A Medida Provisória nº 692/15 introduziu, de forma escalonada, aumento da alíquota do Imposto de Renda sobre os ganhos de capital auferidos pelas pessoas físicas e empresas tributadas segundo o regime do Simples. 

A alíquota, hoje de 15%, pode até duplicar para os ganhos de capital que excederem R$ 20 milhões. 
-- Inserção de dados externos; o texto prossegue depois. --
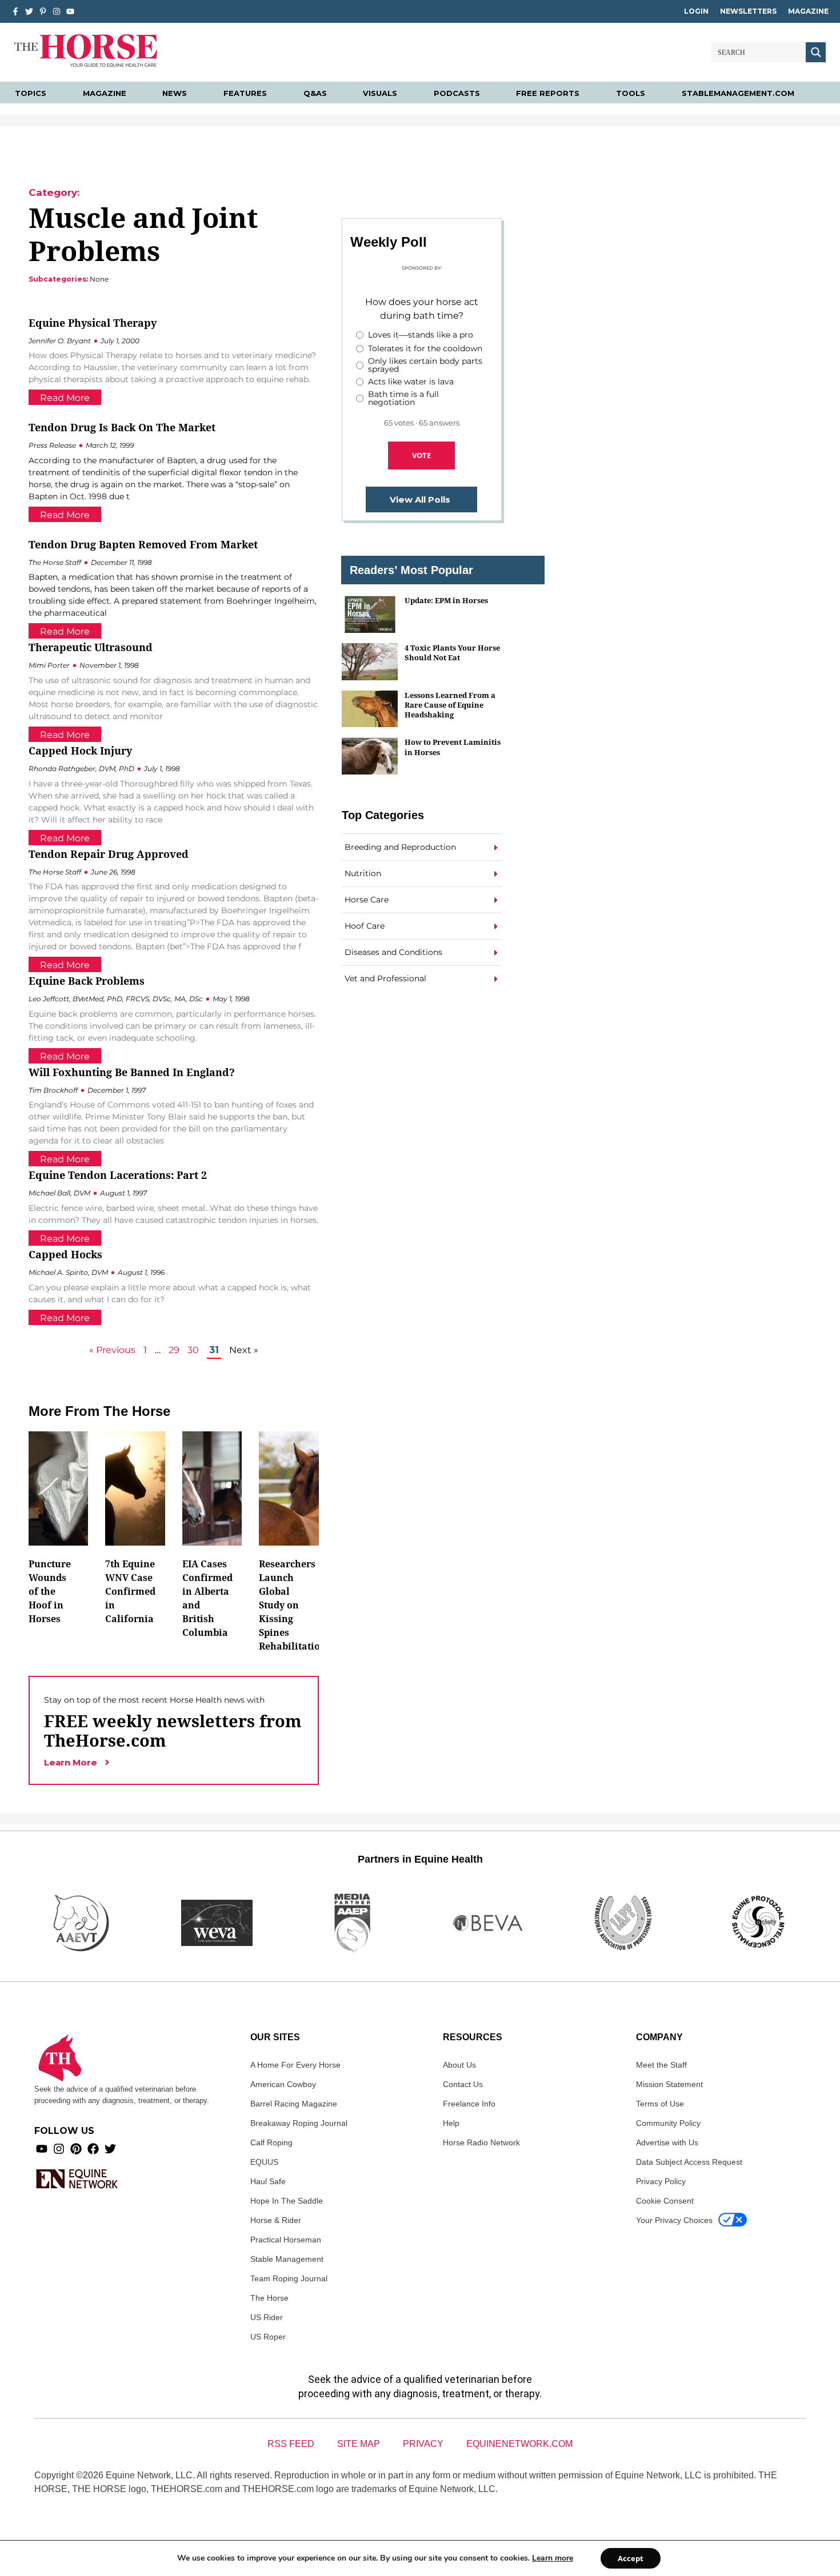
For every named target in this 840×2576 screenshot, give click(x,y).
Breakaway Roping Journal (298, 2123)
A nova norma pode ter criado, deliberadamente ou não, uma possível “armadilha” para determinados contribuintes. Explico. 

Segundo as normas do próprio Fisco – artigo 140 do RIR[1] – o Imposto de Renda devido pelas pessoas físicas sobre o ganho de capital na alienação de ativos para recebimento a prazo pode ser diferido para pagamento no exercício do recebimento das parcelas e na proporção destas em relação ao preço total. 

Surge então a questão: qual alíquota será aplicada sobre as parcelas do ganho de capital de alienações efetuadas até 31 de dezembro de 2015 que corresponderem à parcela do preço que será recebida após essa data? 

Em mesa redonda com renomados tributaristas, não se chegou a nenhum consenso. Também não se sabe qual será a interpretação que a autoridade fiscal dará ao texto legal, apesar de ser possível prevê-la com razoável margem de segurança, por razões óbvias.[2] 

A questão se resolve dependendo da interpretação que se der ao termo “tributar”. Significa ele apurar o imposto devido ou efetuar o pagamento diferido do imposto apurado na data da alienação?

Um argumento que pode fazer o fiel da balança pender para o lado do contribuinte é o fato de que o preço de venda foi formado levando-se em conta as condições conhecidas no momento da venda, incluindo as tributárias. Um aumento na tributação do ganho corresponderia a uma interferência indesejável numa relação já consumada entre as partes envolvidas no negócio. 

À vista da taxatividade da norma, fica ainda a dúvida quanto a se, em existindo vantagem a seu favor, o contribuinte teria o direito de antecipar o pagamento do imposto correspondente às parcelas ainda não recebidas, aplicando ao ganho a alíquota vigente na data da transação. É esperar para ver.


[1] Art. 140. Nas alienações a prazo, o ganho de capital deverá ser apurado como venda à vista e tributado na proporção das parcelas recebidas em cada mês, considerando-se a respectiva atualização monetária, se houver. 

[2] “Na apuração do ganho de capital decorrente de alienação a prazo, deve ser considerado o fato gerador como ocorrido na data do recebimento de cada uma das parcelas pactuadas, à medida do seu recebimento” (Acórdão CARF nº 2202-002.860).